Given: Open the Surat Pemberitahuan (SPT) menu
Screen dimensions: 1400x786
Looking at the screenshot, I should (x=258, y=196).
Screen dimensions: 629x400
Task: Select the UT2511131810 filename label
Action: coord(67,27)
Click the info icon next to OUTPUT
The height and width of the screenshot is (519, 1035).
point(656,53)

_What the task asks_
Write out every record above again, line for line and unchanged.

_Written response_
Given: Open the Surat Pemberitahuan (SPT) menu
Screen dimensions: 1400x786
Looking at the screenshot, I should (x=258, y=196).
Screen dimensions: 629x400
Task: Select the UT2511131810 filename label
Action: coord(67,27)
Click the info icon next to OUTPUT
The height and width of the screenshot is (519, 1035).
point(656,53)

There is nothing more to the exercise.